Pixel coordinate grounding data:
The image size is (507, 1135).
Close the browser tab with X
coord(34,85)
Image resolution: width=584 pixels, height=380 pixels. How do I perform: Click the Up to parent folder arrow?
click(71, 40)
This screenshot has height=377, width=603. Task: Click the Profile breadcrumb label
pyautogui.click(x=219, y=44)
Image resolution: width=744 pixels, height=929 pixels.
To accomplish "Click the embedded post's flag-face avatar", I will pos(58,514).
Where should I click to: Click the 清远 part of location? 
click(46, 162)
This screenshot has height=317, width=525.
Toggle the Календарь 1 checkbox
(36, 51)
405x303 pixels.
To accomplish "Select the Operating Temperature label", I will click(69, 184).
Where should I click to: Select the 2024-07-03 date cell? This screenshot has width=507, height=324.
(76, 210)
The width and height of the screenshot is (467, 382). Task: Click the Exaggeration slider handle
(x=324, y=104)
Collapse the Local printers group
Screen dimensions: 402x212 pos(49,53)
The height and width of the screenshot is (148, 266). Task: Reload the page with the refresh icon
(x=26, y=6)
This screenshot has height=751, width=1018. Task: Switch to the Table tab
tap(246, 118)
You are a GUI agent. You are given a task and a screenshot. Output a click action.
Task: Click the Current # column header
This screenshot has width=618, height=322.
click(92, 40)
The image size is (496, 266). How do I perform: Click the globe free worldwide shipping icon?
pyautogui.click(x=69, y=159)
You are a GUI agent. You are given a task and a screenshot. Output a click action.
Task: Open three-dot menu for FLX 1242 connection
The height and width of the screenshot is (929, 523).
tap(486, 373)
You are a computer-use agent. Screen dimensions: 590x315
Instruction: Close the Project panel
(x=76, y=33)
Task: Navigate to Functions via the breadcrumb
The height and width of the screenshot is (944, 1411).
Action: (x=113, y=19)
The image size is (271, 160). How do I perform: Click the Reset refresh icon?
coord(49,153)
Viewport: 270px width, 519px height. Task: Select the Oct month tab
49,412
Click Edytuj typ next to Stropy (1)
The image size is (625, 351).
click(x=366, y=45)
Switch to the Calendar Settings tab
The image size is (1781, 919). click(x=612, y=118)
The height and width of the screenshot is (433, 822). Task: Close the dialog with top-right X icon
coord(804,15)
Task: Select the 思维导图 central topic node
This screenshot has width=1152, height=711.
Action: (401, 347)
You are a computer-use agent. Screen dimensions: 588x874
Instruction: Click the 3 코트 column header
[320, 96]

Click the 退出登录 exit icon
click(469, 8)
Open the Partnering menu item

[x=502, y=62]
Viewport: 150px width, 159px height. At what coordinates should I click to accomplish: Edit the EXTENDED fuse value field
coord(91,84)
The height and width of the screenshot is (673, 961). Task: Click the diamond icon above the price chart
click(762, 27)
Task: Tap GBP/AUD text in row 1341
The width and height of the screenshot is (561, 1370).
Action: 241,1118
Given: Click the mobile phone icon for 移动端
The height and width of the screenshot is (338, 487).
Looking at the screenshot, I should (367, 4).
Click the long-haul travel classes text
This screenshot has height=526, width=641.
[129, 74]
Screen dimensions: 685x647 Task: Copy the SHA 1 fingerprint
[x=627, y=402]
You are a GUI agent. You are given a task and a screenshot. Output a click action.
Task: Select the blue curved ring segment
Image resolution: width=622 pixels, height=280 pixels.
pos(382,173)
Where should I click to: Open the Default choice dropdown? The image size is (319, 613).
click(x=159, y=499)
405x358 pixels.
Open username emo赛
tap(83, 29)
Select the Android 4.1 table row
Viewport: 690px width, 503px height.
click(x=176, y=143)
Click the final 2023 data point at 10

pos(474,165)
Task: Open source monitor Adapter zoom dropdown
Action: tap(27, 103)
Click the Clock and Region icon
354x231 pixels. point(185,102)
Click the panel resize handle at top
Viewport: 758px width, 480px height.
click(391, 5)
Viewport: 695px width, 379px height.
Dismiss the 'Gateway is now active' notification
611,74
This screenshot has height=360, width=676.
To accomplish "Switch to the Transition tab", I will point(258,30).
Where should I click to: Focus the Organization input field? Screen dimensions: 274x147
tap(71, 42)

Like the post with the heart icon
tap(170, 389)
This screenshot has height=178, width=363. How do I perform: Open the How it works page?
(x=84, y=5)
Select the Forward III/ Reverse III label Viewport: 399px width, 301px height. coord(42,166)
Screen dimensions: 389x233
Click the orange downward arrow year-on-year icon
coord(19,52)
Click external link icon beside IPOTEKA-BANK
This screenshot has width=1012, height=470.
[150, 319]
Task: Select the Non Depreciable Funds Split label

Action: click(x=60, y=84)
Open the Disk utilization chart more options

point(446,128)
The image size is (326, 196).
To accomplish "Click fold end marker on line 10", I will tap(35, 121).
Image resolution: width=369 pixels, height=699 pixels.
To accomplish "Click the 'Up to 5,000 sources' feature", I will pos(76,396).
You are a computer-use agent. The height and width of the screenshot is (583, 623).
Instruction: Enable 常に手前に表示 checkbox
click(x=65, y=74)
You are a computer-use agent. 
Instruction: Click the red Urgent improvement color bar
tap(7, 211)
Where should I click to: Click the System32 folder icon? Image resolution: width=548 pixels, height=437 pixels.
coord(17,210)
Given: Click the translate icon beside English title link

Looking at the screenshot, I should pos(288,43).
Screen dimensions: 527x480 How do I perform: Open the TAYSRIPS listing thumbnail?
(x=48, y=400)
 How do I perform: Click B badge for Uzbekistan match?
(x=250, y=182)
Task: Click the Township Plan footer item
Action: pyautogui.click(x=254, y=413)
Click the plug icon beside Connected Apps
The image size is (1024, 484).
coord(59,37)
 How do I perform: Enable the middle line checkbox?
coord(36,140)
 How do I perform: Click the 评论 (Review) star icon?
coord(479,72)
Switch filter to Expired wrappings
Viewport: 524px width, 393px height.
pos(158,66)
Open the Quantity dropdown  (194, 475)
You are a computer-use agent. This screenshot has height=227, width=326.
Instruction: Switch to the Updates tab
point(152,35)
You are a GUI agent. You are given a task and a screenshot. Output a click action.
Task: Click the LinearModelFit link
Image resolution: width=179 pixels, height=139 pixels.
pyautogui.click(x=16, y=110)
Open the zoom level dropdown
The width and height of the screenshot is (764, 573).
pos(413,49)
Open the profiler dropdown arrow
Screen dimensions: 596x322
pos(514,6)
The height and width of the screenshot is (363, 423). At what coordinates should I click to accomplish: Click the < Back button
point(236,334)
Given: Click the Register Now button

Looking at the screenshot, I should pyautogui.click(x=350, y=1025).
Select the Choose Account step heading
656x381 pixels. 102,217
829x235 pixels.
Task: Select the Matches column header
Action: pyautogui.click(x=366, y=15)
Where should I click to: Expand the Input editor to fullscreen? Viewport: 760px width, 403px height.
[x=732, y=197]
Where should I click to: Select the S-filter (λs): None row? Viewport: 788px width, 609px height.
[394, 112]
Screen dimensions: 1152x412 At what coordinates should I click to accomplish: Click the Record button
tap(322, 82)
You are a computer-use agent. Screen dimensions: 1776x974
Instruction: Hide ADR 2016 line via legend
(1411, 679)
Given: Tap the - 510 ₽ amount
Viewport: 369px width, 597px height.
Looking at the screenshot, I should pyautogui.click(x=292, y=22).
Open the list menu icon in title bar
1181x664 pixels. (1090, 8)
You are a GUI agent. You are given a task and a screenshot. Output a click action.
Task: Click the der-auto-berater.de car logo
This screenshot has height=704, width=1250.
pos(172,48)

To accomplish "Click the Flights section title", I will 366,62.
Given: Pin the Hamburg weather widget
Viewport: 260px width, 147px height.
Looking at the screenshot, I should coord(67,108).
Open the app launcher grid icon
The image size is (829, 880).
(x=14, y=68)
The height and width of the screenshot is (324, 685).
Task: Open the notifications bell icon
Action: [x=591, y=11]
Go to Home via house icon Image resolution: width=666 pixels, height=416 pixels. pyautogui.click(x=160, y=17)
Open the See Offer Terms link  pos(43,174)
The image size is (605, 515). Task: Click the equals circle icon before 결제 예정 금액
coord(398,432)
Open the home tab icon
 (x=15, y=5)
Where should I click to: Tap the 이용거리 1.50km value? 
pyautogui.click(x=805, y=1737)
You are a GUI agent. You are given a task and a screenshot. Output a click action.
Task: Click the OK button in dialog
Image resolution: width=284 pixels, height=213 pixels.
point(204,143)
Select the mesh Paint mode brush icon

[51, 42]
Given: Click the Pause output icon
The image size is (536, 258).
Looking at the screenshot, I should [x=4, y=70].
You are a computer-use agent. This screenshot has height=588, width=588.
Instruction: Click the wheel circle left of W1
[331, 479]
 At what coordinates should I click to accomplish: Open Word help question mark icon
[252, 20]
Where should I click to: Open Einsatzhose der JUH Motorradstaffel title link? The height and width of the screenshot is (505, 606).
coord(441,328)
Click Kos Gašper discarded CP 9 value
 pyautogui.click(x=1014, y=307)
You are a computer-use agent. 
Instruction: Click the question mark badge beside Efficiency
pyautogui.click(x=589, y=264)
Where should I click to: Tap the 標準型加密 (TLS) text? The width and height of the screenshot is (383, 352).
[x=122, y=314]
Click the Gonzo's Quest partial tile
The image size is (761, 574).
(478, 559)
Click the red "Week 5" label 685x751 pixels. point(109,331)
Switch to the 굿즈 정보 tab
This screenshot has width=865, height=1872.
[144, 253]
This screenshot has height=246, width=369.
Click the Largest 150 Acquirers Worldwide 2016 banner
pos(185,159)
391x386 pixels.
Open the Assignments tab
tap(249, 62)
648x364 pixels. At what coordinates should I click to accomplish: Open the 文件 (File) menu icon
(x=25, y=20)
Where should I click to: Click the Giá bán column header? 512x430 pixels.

Goal of the exercise> For the records above, give the number of lines containing the string "will" and no other words.

Response> 6